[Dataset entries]
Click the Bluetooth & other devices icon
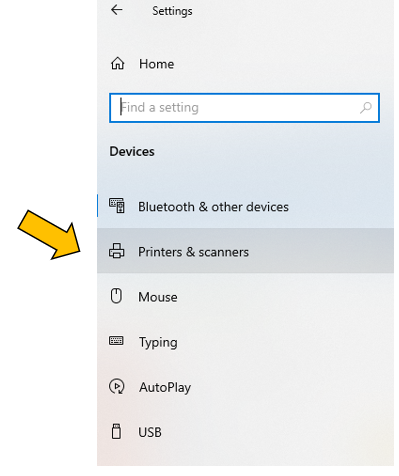Image resolution: width=399 pixels, height=476 pixels. (x=117, y=205)
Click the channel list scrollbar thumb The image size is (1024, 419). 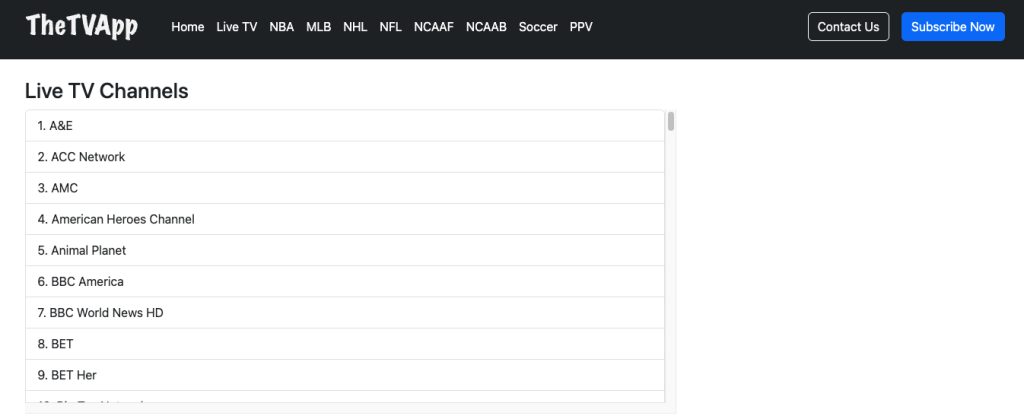pyautogui.click(x=671, y=122)
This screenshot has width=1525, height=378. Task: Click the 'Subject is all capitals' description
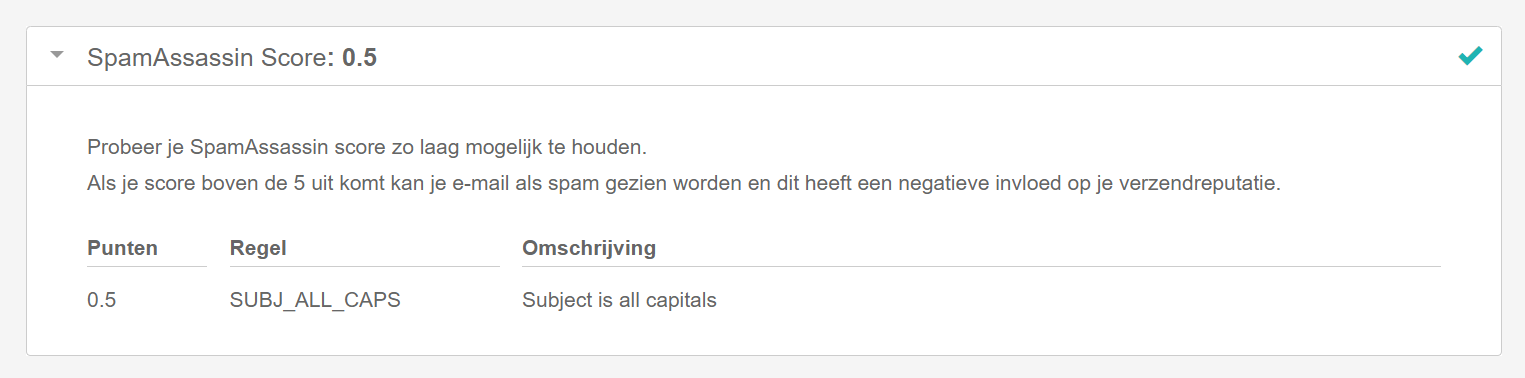point(619,300)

**PROBLEM DETAILS**
Begin at the line containing "This screenshot has" and stop at the last line of the data. Repeat only those lines, exactly, and leave out the pictures.

**FINAL ANSWER**
This screenshot has width=1525, height=378. Task: Click the 'Subject is all capitals' description
point(619,300)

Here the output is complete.